Today is the day. On Facebook you go, Blog!
Here is my latest and greatest to get you newbs to think about sticking around or coming back.
Photo and Patchwork by E. Henning. Pattern by Vonda Davis (Quilty 2016). |
Photo and Patchwork by E. Henning. Pattern by Vonda Davis (Quilt 2016). |
In case you need a little introductory course in why quilts matter (and in this case, why they matter to me), this essay I wrote will maybe help. I entered it in a contest at the end of March. It didn't win. But that's okay.
My essay is personal. It is gushy. It seems like the kind of thing I would never, ever post on Facebook to encourage other people to read.
This crazy idea is Elizabeth Gilbert's fault. Have you read Big Magic?? GO READ IT RIGHT NOW. I'm going to review it on my blog soon. But it's a book for everyone. It's a book about Creativity with a capital C and it is seriously amazing. Seriously. It just might make you share your blog on Facebook with everyone you know. It can do crazy things like that...

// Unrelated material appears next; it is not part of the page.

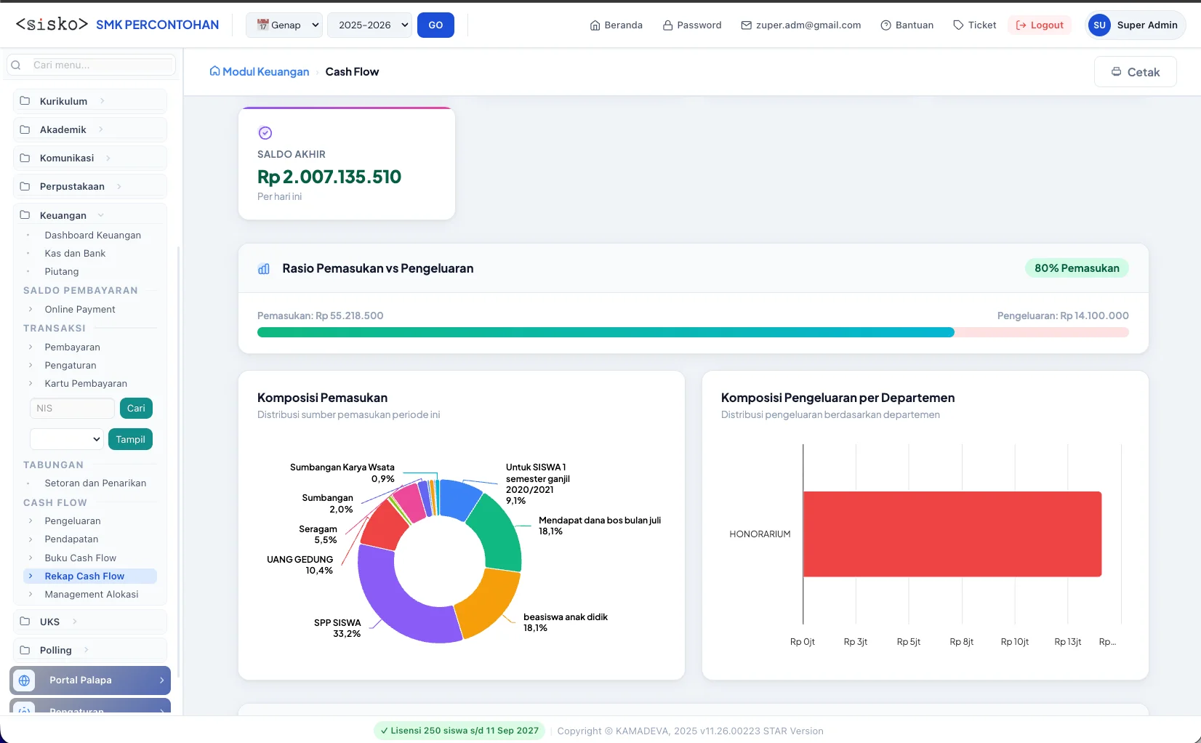Open the 2025-2026 year dropdown
Image resolution: width=1201 pixels, height=743 pixels.
click(369, 25)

Okay, wait! Maybe read this essay first before you dive into some magic with Liz.
Have at it, Reader. Enjoy.
***
This sixth quilt of mine is different. I fully believe in the giving of quilts and have found such unbridled pleasure in watching my girlfriends open boxes with handmade magic inside. I would never trade those countless hours of making for them. But this quilt will not be wrapped, gifted, or given. This one is for me.
I’ve named it “Mine” for now because that is the best way to describe how it feels. It’s made of bright, saturated rich colors that I like-- teals, reds, mustard yellow, and navy. Some blocks look like crazy joy, like happy nonsense, and others look like a quiet kind of sadness. This concept and idea is kindly borrowed from the one and only Mary Fons-- I made a quilt that looks like me.

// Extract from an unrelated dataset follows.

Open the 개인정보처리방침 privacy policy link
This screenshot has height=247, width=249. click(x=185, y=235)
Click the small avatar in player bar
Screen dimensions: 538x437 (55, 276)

I was initially looking for a way to burn through some beloved prints in my fabric stash. I wanted to include a large variety of designs and colors, while still maintaining a sense of structure to the quilt. A traditional nine-patch block was the answer. The pattern is from Quilty’s Fall 2016 Scrappy Issue and was originally crafted by Vonda Davis. Nine-patch blocks sit beside solid squares that help to anchor the quilt. I loved that the nine-patch blocks took a spin on their heads by being set within the quilt diagonally to create a different look. It was quirky but classic and maybe a little like me, I’d like to think.
Something unexpected happened to me while making Mine. I was going through a rough time to tell the truth-- feeling overwhelmed with the daily grind, handling a stupid bout of ugly anxiety, fighting those winter blues. In the process of sewing my 70 nine-patch blocks, I eventually experienced meditation through patchwork. Coming home after a shitty day, I would plop at my machine. That hum on my old-school Singer would drown out all the annoying things that happened. After sewing square to square to square, row to row to row, I would feel better.

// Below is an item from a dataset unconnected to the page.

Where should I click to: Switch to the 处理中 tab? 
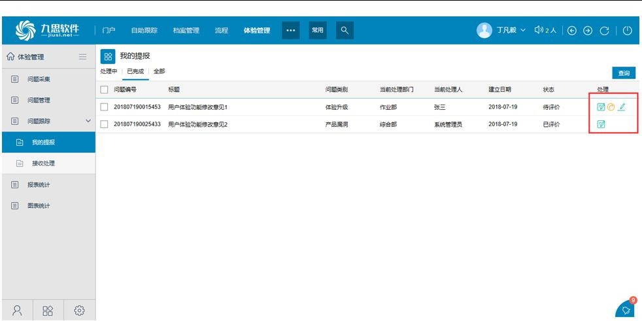pos(109,71)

I started Mine after Christmas, when the dreary days of January were just starting to gnaw at me. While cutting and sewing and pressing, I got this hammock idea. My husband and I have a great yard with big, old trees. I started visualizing myself in a hammock with this quilt (that wasn’t and isn’t yet a quilt). The meditative process of sewing and this daydream helped me dig my way out of a hard couple months.
Tomorrow is the first day of spring. My quilt has a lot left to go. I spent much of this morning assembling blocks to form the top corner. I haven’t picked out binding but got real obsessed with this solid pink fabric that makes me giddy just thinking about it. This quilt made me realize that creativity can change things. It inspired me to start a blog and take another quilting class. It made me realize that even the ugly days contain beauty when set in the context of my life as a whole, when looking at the entire quilt and not just that one dark, flawed block.
This April or May, I will swing in that hammock with Mine and a good novel and I will smile in the sun.
I did it. And I will keep doing it-- keep quilting-- because this making is making me.